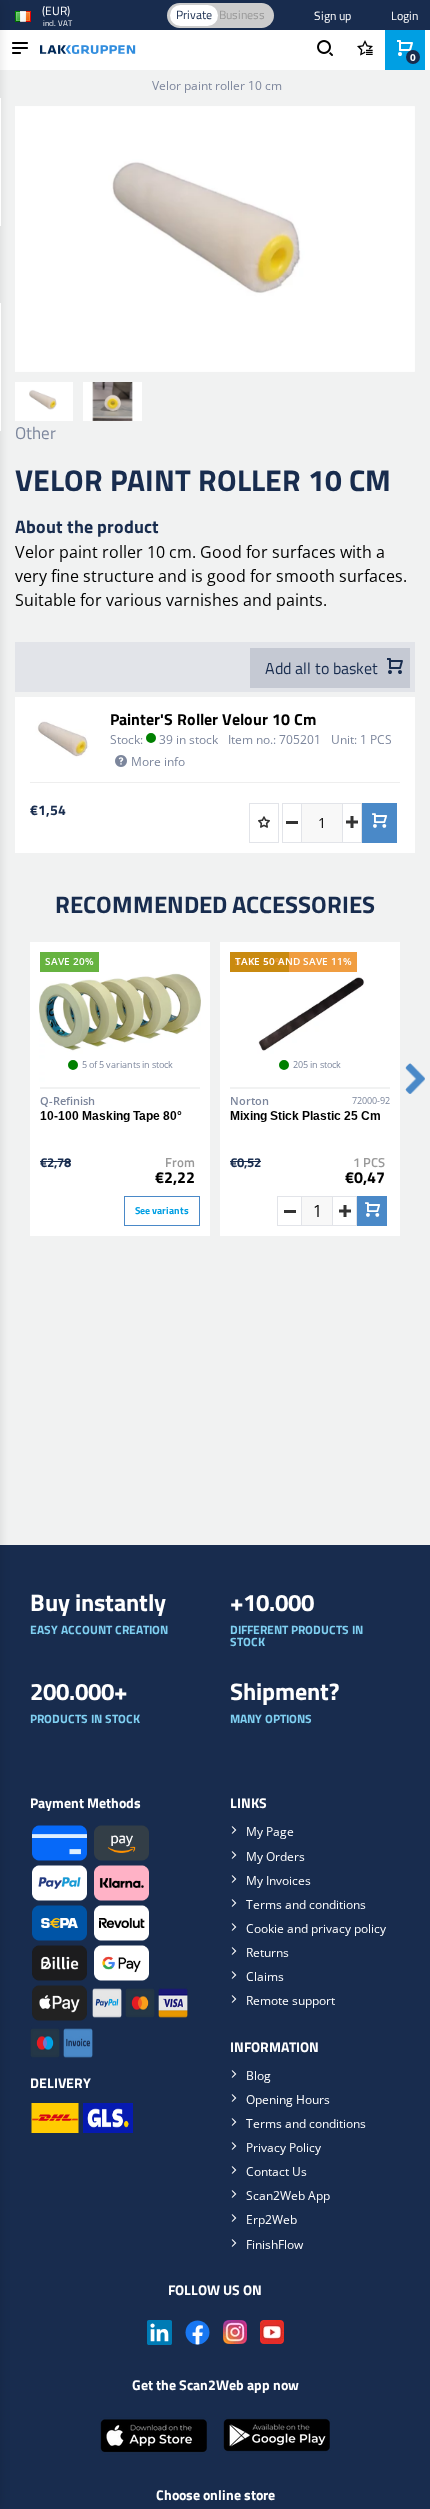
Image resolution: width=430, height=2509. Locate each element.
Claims (265, 1976)
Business (242, 14)
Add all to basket (323, 668)
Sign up (332, 15)
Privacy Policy (283, 2147)
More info (158, 761)
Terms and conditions (306, 1904)
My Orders (275, 1856)
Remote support (290, 2000)
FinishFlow (274, 2244)
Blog (258, 2075)
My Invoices (278, 1880)
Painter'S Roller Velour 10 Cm (213, 719)
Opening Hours (288, 2099)
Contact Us (276, 2171)
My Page (270, 1831)
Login (404, 15)
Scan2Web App (288, 2195)
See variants (162, 1210)
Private (194, 14)
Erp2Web (271, 2219)
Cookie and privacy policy (316, 1928)
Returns (267, 1952)
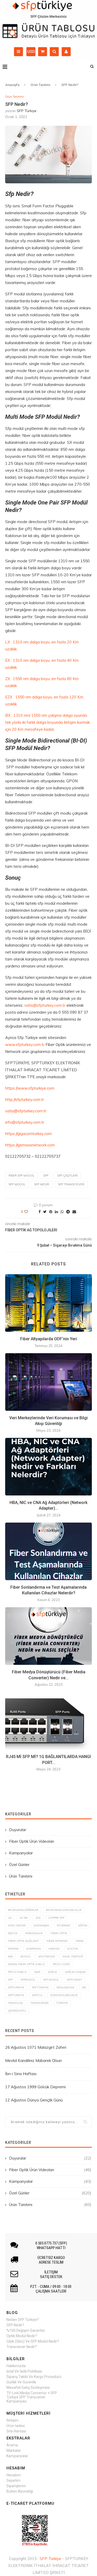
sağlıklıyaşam (75, 1972)
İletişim (12, 2420)
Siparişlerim (16, 2486)
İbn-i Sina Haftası (20, 2073)
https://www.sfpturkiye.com (29, 1088)
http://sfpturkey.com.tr (24, 1099)
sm (84, 1987)
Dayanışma (41, 1925)
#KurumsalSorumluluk (64, 1910)
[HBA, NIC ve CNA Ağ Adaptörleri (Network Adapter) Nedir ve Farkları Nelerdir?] (48, 1466)
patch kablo (17, 1972)
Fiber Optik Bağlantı (23, 1941)
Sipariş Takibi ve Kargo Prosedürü (33, 2377)
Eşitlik (13, 1933)
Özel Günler (19, 1864)
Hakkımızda (16, 2366)
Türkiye (62, 2003)
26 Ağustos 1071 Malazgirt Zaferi (35, 2047)
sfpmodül (27, 1979)
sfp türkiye (40, 1987)
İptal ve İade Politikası (24, 2371)
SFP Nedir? (15, 2325)
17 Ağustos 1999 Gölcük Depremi (35, 2086)
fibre (80, 1941)
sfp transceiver (71, 1184)
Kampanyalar (21, 1852)
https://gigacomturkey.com (28, 1133)
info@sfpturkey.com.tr (24, 1122)
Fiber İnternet (57, 1941)
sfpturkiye (16, 1987)
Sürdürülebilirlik (64, 1995)
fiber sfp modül (21, 1175)
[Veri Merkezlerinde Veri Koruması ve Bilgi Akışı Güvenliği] (48, 1382)
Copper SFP (56, 1917)
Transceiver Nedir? (21, 2347)
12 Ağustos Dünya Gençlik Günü (34, 2100)
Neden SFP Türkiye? (22, 2320)
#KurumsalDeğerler (23, 1910)
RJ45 (37, 1972)
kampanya (33, 1948)
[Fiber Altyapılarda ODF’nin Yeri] (48, 1303)
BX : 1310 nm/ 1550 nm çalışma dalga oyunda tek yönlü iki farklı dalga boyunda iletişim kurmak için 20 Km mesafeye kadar (47, 722)
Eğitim (82, 1925)
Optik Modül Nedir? (21, 2336)
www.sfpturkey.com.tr (24, 1044)
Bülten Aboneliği (19, 2491)
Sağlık (52, 1972)
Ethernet (64, 1925)
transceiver (40, 2003)
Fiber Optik (59, 1933)
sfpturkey (74, 1979)
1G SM (23, 1917)
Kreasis (54, 1948)
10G (38, 1917)
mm (10, 1956)
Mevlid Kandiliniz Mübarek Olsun (33, 2060)
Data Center (17, 1925)
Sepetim (13, 2480)
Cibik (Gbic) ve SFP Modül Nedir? (32, 2341)
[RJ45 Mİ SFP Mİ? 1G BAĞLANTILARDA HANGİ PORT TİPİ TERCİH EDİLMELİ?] (48, 1721)
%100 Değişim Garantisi (25, 2330)
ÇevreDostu (17, 2010)
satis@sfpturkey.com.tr (44, 1005)
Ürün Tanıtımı (40, 85)
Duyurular (17, 1829)
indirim (13, 1948)
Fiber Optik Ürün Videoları (31, 1841)
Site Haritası (16, 2431)
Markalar (13, 2450)
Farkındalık (34, 1933)
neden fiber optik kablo (26, 1964)
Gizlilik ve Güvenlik (21, 2382)
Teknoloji (15, 2003)
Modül (25, 1956)
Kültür (72, 1948)
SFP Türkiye (26, 110)
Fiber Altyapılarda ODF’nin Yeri (48, 1338)
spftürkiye (16, 1995)
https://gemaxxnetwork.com (30, 1145)
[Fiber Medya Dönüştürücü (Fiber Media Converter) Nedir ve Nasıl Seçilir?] (48, 1636)
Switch (37, 1995)
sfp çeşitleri (67, 1175)
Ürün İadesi (15, 2426)
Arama (12, 2445)
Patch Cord (61, 1964)
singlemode (65, 1987)
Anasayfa (12, 85)
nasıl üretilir (73, 1956)
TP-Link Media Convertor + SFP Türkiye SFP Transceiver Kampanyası (31, 2397)
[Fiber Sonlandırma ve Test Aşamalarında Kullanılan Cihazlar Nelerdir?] (48, 1551)
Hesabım (13, 2475)
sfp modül (17, 1184)
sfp (45, 1175)
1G (10, 1917)
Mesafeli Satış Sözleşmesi (28, 2387)
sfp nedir (41, 1184)
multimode (47, 1956)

- _ASSIGNMENT_:
Print exactly the lines above from the one with "https://www.sfpturkiye.com (29, 1088)" to the one with "sfp transceiver (71, 1184)", including both.

- _RESPONSE_:
https://www.sfpturkiye.com (29, 1088)
http://sfpturkey.com.tr (24, 1099)
sm (84, 1987)
Dayanışma (41, 1925)
#KurumsalSorumluluk (64, 1910)
[HBA, NIC ve CNA Ağ Adaptörleri (Network Adapter) Nedir ve Farkları Nelerdir?] (48, 1466)
patch kablo (17, 1972)
Fiber Optik Bağlantı (23, 1941)
Sipariş Takibi ve Kargo Prosedürü (33, 2377)
Eşitlik (13, 1933)
Özel Günler (19, 1864)
Hakkımızda (16, 2366)
Türkiye (62, 2003)
26 Ağustos 1071 Malazgirt Zaferi (35, 2047)
sfpmodül (27, 1979)
sfp türkiye (40, 1987)
İptal ve İade Politikası (24, 2371)
SFP Nedir? (15, 2325)
17 Ağustos 1999 Gölcük Depremi (35, 2086)
fibre (80, 1941)
sfp transceiver (71, 1184)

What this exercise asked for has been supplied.